Menurut Gus Salman, aturan yang tertuang di SE 05Tahun 2022 adalah konteks yang berbeda dengan yang lain. Artinya kekhasan yang menyatu dengan kepribadian lingkungan kadang memerlukan kearifan dalam menyikapinya, bukan mengatur kesamaan dan penyeragaman.
“Kita maklumi Masjid atau Musholla terbanyak pun dipastikan dari lingkungan NU, maka bagi Nahdliyyin yang tidak tercerabut dari akar lingkungannnya akan senang dengan syiar agama dibantu alat pengeras suara (toa/sound sistem) melalui pengajian hingga sholawat-diba’ dan puji-pujian oleh suara anak-anak hingga dewasa walau sedikit bersuara sumbang hingga cemplang.
Tapi semuanya terasa begitu membekas di memory hingga terkadang kangen dengan kekhasan itu.
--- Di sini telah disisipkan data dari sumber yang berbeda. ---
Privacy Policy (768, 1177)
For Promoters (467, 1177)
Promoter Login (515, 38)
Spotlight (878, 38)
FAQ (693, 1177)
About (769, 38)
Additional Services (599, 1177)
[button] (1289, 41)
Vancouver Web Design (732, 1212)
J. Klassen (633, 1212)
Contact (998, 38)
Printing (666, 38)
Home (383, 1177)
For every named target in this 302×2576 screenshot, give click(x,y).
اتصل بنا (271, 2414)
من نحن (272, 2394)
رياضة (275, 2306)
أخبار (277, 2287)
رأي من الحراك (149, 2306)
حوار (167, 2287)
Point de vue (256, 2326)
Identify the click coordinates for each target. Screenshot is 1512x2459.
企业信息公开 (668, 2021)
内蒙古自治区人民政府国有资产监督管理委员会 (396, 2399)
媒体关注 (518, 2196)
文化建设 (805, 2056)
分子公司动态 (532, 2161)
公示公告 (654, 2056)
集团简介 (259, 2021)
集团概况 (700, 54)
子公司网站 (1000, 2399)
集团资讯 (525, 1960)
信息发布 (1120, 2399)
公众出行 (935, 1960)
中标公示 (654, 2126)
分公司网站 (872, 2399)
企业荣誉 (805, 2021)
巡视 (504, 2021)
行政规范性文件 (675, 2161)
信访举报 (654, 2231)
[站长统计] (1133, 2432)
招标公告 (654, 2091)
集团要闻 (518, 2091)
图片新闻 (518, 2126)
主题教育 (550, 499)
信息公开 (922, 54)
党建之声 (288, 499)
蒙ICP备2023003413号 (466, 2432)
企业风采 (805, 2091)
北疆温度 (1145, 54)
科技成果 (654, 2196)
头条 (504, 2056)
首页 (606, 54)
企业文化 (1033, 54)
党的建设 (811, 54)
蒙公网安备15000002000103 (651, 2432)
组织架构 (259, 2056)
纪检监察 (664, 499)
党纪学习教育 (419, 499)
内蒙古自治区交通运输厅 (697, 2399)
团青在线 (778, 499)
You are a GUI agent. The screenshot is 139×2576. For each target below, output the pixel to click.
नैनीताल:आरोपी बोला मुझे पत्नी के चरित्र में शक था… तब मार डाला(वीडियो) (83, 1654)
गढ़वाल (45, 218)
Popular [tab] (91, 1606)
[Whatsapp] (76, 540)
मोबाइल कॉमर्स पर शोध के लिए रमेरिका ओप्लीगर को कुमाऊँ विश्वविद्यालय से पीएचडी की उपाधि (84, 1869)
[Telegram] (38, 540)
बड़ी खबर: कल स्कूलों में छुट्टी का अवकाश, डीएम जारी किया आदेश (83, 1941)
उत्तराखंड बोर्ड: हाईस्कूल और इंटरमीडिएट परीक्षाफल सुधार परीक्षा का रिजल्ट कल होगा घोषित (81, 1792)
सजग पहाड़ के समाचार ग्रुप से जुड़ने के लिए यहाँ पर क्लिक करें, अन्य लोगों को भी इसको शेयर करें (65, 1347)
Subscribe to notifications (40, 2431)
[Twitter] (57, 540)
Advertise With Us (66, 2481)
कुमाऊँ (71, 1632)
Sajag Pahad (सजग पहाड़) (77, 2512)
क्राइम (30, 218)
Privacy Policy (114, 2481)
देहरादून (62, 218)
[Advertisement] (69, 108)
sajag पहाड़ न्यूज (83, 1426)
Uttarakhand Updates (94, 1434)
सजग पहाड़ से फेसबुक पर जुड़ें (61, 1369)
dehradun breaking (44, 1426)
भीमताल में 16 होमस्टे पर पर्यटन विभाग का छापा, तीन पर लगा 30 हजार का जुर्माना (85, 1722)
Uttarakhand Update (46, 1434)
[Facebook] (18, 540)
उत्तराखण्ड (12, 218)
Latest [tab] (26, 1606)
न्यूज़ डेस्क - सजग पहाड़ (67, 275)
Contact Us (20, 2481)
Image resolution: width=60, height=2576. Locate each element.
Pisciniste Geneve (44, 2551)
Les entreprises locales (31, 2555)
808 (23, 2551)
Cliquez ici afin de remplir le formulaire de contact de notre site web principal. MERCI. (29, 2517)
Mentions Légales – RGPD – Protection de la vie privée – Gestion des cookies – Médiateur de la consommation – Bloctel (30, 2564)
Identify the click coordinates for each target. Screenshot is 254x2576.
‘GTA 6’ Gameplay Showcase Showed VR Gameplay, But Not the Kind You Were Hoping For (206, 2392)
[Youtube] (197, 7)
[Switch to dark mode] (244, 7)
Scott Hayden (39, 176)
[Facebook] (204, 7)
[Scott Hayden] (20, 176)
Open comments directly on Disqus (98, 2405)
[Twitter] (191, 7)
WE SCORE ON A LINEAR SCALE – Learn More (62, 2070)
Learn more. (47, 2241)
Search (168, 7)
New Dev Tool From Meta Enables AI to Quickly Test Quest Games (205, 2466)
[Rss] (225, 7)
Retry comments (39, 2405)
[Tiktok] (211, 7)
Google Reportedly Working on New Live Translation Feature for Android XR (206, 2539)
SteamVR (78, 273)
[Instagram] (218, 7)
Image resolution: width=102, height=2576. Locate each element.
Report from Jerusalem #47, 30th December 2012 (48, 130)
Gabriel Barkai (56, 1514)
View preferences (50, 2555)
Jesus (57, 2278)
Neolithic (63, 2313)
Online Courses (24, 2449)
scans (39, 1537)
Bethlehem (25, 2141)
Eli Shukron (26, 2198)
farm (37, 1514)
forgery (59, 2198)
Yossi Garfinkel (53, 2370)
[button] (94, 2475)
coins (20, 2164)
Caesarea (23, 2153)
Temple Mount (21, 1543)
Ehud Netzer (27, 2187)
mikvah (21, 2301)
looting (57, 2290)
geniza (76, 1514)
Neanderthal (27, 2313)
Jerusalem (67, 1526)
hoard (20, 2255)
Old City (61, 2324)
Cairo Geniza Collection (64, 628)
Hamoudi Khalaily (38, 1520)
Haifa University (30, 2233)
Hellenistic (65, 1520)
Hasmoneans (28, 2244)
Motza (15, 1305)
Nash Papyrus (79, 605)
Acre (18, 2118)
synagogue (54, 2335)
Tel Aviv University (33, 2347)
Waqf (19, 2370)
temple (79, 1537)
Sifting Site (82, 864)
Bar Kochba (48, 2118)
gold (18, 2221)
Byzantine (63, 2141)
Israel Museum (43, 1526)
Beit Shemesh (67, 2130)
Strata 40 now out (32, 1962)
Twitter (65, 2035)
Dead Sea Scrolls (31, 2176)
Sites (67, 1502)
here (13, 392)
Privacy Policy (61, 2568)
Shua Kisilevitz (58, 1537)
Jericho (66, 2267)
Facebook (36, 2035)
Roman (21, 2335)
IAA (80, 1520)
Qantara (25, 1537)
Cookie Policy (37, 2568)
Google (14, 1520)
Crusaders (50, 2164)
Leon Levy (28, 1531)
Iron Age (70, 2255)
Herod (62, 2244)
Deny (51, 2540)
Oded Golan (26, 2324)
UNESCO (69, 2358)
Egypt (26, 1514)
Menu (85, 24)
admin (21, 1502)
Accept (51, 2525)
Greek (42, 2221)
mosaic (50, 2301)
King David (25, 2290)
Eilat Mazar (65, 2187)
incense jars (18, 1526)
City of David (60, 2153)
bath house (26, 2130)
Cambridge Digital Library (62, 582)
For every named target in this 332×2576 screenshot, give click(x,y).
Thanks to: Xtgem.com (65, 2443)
Gambaran ini adalah fakta komunitas muslim pedesaan yang kental dengan tradisi-tradisi dan adat istiadat,” jelasnya.
Ketentuan yang sama berlaku untuk shalat Jumat. Selain itu, penyampaian pengumuman petugas Jumat, hasil infak sedekah, pelaksanaan khotbah Jumat, shalat, zikir, dan doa memakai pengeras dalam.
Sementara pembacaan Al Quran atau sholawat yang menggunakan pengeras suara sebelum azan Dzuhur, Asar, Maghrib, dan Isya maksimal 5 menit. Setelah itu, pembacaan Al Quran atau selawat memakai pengeras suara dalam.
“Demikian pula bahwa dinamika kehidupan di dunia ini ada yang berkehendak menyeragamkan, namun sebaliknya ada pula yang ingin menguatkan kedaulatan hingga kekhasan.
Maka sekali lagi SE Menag itu baik untuk konteks dan tempat tertentu, sekaligus pedoman bagi lingkungan yang berkecenderungan bermasalah dalam tradisi syiar-syiar Islam dengan pengeras suara,” pungkasnya.